Condition or disease Intervention/treatment Phase
Osteoarthritis Device: Cormet Device: Conserve Not Applicable

Detailed Description:
Recent research is inconclusive regarding the degree to which the density or strength of the bone around the hip implant is preserved following a hip resurfacing system. Certainly, there are many factors which contribute to the preservation of bone mineral density - we are studying the role of cement. More specifically, we are trying to compare outcomes between patients who receive the cementless Cormet Hip Resurfacing System to those who receive the cemented CONSERVE® Plus Total Resurfacing Hip System. Therefore, the primary purpose of the current study is to compare the bone mineral density between the cementless and cemented hip resurfacing systems.
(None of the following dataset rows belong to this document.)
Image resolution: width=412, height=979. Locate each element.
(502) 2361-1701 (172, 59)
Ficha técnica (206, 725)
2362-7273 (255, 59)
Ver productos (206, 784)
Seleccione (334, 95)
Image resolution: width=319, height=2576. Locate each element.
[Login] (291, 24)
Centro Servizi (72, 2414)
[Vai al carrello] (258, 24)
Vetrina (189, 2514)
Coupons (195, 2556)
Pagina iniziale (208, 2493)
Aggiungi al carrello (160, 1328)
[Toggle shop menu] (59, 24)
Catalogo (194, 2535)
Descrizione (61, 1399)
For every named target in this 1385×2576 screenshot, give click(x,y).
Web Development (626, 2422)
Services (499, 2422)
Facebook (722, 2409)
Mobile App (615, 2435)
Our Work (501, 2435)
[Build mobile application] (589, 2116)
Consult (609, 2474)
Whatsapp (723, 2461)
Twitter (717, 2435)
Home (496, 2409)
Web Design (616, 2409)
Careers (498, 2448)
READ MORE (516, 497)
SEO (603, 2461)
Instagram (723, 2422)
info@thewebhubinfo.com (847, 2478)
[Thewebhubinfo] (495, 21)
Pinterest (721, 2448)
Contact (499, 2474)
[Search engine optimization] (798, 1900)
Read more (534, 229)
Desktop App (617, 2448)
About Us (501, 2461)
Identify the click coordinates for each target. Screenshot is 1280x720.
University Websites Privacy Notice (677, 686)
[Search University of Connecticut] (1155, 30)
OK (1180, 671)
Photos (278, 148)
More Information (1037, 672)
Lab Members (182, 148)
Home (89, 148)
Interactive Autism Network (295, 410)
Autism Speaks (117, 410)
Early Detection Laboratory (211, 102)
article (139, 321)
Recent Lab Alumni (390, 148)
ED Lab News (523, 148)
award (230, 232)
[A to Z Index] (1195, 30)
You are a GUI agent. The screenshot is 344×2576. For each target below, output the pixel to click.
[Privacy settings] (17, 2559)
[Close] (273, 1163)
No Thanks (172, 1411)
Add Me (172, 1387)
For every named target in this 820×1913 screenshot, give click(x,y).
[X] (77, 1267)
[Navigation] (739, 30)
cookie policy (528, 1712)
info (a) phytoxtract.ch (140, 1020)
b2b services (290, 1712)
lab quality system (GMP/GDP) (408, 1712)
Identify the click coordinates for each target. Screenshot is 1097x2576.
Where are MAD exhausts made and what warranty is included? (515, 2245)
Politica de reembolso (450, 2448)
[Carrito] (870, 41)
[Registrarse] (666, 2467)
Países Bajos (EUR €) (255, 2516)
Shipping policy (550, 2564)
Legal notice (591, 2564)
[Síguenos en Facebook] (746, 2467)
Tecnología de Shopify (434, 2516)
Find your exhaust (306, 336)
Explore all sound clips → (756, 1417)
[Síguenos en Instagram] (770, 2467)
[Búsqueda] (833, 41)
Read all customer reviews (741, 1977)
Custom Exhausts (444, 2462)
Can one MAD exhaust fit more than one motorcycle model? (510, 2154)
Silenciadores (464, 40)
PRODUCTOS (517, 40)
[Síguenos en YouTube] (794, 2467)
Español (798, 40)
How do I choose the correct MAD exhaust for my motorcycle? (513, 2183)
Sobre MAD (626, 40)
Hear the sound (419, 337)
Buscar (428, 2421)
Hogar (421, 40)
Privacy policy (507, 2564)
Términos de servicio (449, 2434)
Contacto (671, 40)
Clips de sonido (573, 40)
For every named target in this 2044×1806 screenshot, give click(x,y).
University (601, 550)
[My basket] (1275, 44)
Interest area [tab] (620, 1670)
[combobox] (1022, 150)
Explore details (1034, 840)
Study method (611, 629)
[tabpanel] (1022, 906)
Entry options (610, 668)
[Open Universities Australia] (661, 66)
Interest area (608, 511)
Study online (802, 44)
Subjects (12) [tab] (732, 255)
We are also comparing patients who receive these two different hip systems in terms of their x-rays and how they are managing with their hip.

Study Type : Interventional  (Clinical Trial)
Actual Enrollment : 120 participants
Allocation: Randomized
Intervention Model: Parallel Assignment
Masking: Single (Participant)
Primary Purpose: Treatment
Official Title: Randomized Clinical Trial of a Cemented Versus Cementless Femoral Component for Metal on Metal Hip Resurfacing Assessing Bone Mineral Density
Actual Study Start Date : May 15, 2009
Actual Primary Completion Date : December 2013
Actual Study Completion Date : December 2013

Resource links provided by the National Library of Medicine

U.S. FDA Resources

Arm Intervention/treatment
Active Comparator: Cementless Hip Resurfacing
Patients randomized into the Cementless Hip Resurfacing Group will have their hip resurfaced with the cementless Cormet / Corin Hip Resurfacing System.
Device: Cormet
Cementless hip resurfacing system
Other Names:
  • Cormet Hip Resurfacing System
  • Corin
Active Comparator: Cemented Hip Resurfacing
Patients randomized into the Cemented Hip Resurfacing Group will have their hip resurfaced with the cemented Conserve Plus Total Resurfacing Hip System.
Device: Conserve
Cemented hip resurfacing system
Other Names:
  • Conserve Plus Total Resurfacing Hip System
  • Wright



Primary Outcome Measures :
  1. Percent change in BMD (g/cm2) [ Time Frame: 12 months ]
    The primary outcome is percent change in BMD (g/cm2) from baseline to the 1-year post-operative interval, as measured radiographically in zone L1. Analysis of periprosthetic BMD will be achieved using 6 zones of the femoral neck, which have been used in previous studies


Secondary Outcome Measures :
  1. Implant Migration [ Time Frame: 24 months ]
    Radiographs will be taken preoperatively and until 24 months post-operatively to assess for any cup loosening. Implant migration, both vertical and horizontal, will be measured on serial radiographs using the computer-assisted Ein Bild Röentgen Analyse (EBRA) software for cup migration.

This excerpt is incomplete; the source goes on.